How do you guys handle critical errors?

For example, supose you need to read a file which the program cannot continue executing without it.

You first open the file, then check if it succeeded. Then you somehow get the file size and use it to allocate enought memory. You check it again. Now you are ready to read. If it fails, what do you do?:

1: clear every thing you did before (close the file, free the memory) and exit().
2: just call exit() assuming that the OS will clear everything for you.

I'm asking this because I would love to just call exit(). It is a pain in the ass to always keep looking for things that needs to be cleared if something goes wrong.

I know it is a very simple question, but I would like to know how do you handle this things.

Thanks!

Edited by Leonardo on Reason: Initial post
In general, on desktop (windows, mac, linux, bsd, etc.) and mobile (android, ios) operating systems it's perfectly safe to expect that the OS will reclaim memory and file handles from your process when it exits. For some other resources however, like network sockets, this is not guaranteed to happen immediately, so you should clean them up explicitly before exiting. It's usually easy enough to maintain a custom panic() function that cleans those up before calling exit().
Yes, I remember Casey saying that on Handmade Hero. Why waste user's time if what he only wants to do is close the application. I 100% agree with that.

Also, about those other resources you mentioned, do you know if DirectX/COM objects are one of them? I mean, do I need to call ->Release() before exit for each one of them?

I've created another thread asking this here:
https://handmade.network/forums/t...elease_for_each_one_of_them#23901
maverick1013
Yes, I remember Casey saying that on Handmade Hero. Why waste user's time if what he only wants to do is close the application. I 100% agree with that.



if you want an example of that firefox with an unhealthy amount of tabs open takes ages to clean up after itself and shut down all the processes it spawns whereas chrome is much faster. Though I'm not sure how much that is because chrome just kills the tab's processes or has better allocation strategy.
I'd go with option 1, but this is unsafe if object orientation triggers complex code during termination. One way is to have your own memory allocator which doesn't care about complex internal representation nor corrupted reference counting, by just freeing the whole blocks at once if something goes wrong.

I always clean up plain memory and turn down hardware modules cleanly, but worker threads contain executable code and might be waiting for user input or stuck in an infinite loop. If something goes wrong, the program has to terminate quickly but safely. Don't want a sound to keep playing or engine keep running, but waiting for a background thread will only result in not shutting down. A pulse laser might melt itself if kept on for longer than expected. Some hardware ports don't even turn the power off when the computer is turned off, which can cause death or blindness if you have a spotlight with infra-red light or x-rays running while you think it's off.
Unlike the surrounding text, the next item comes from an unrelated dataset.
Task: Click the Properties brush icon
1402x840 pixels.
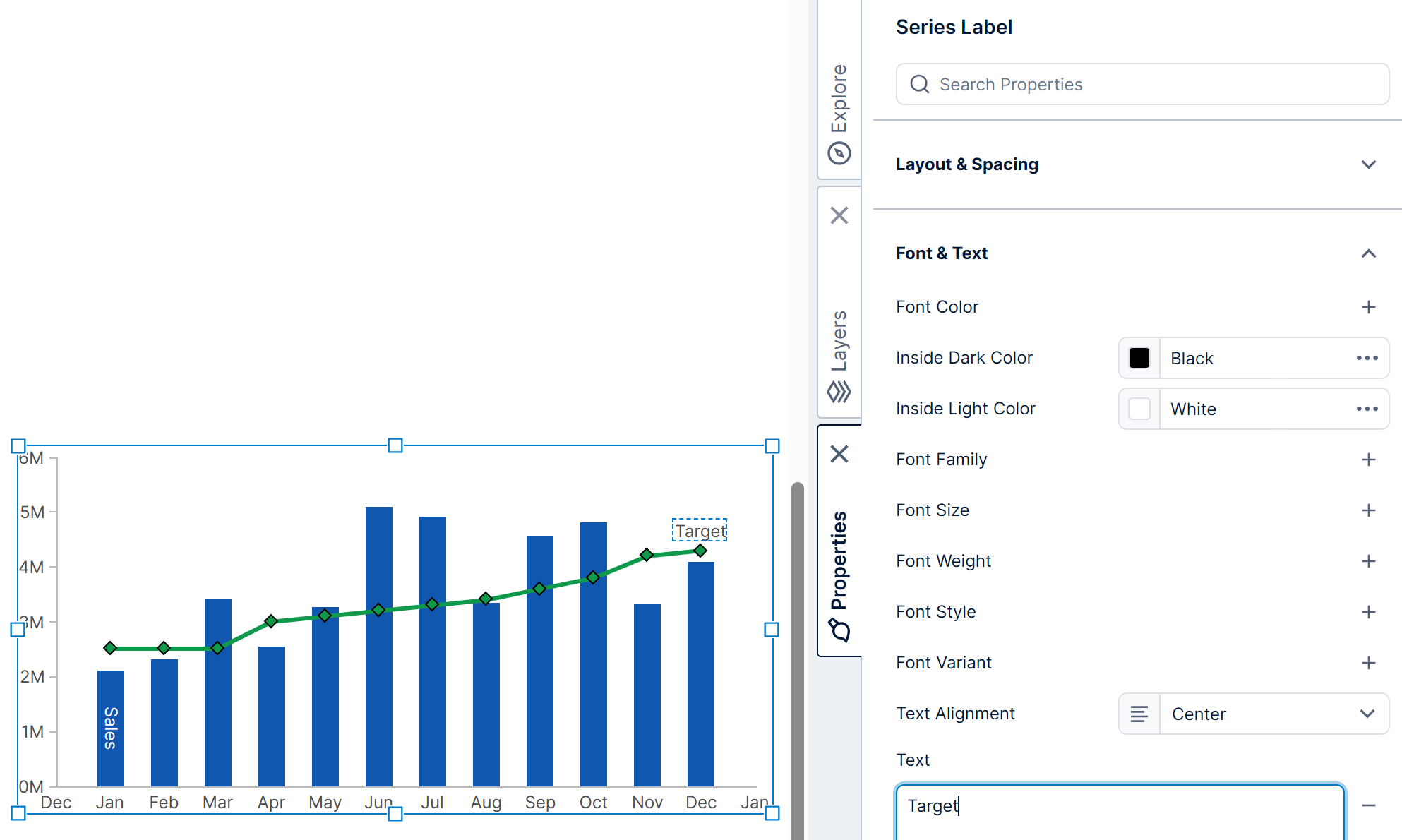Action: coord(839,629)
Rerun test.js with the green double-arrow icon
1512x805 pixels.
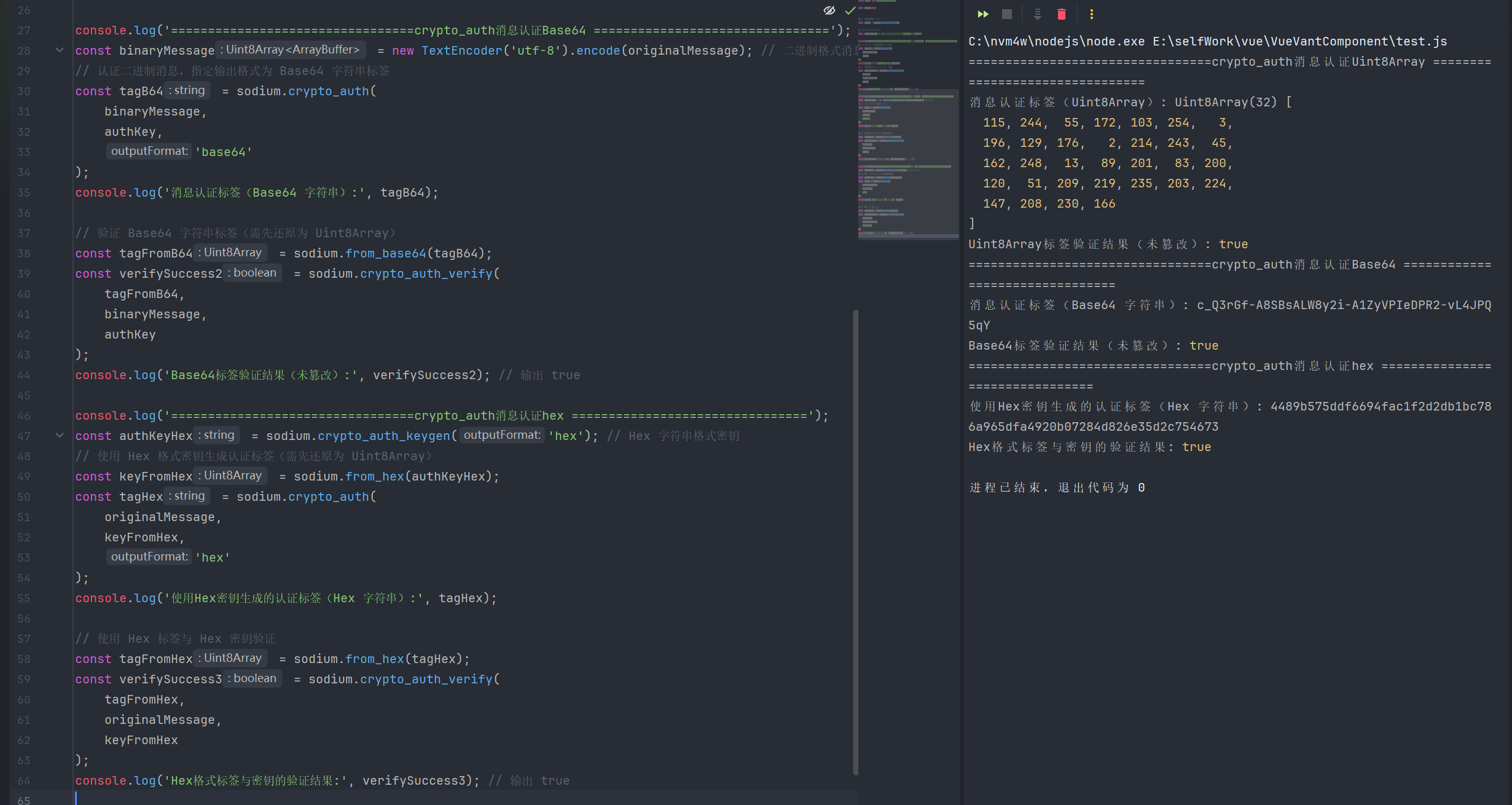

If you control something dangerous, you must intercept attempts to kill the program from the operating system so that a laser cutter don't keep going after someone tried to turn the horrible thing off during an emergency with burn marks on the walls. There's no standard C++ way to kill threads due to undefined behavior, but one can put a mutex on every action requesting a special resource, and then lock it while turning the resource off and exiting the program.

Edited by Dawoodoz on
That does not make any sense.
It is job of operating system to safely shutdown/stop hardware things working when process dies. You can 100% rely on this, otherwise it is bug in OS (or driver) - but at that point worrying about such bugs all the time is not productive. Otherwise how you would debug your application when you need to terminate it for some reason NULL dereference or other logic bug? What about preemitive OS where you process can take suddenly too much time between two simple operations due to context switch? You cannot expect OS scheduler to know about your lasers. In such cases you simply do not do control process in userspace of preemptive OS. User space processes are safe to kill/terminate in any state.

Edited by Mārtiņš Možeiko on
mmozeiko
That does not make any sense.
It is job of operating system to safely shutdown/stop hardware things working when process dies. You can 100% rely on this, otherwise it is bug in OS (or driver)


If you are not the one building the hardware and writing the driver on kernel level like I do.
You should specify that ahead of time - as nobody else is talking about writing drivers here. Arguments for choosing language/environment in driver is very different from user space application. Also you mentioned abut killing threads in C++ which sounds very strange for writing driver in standard C++.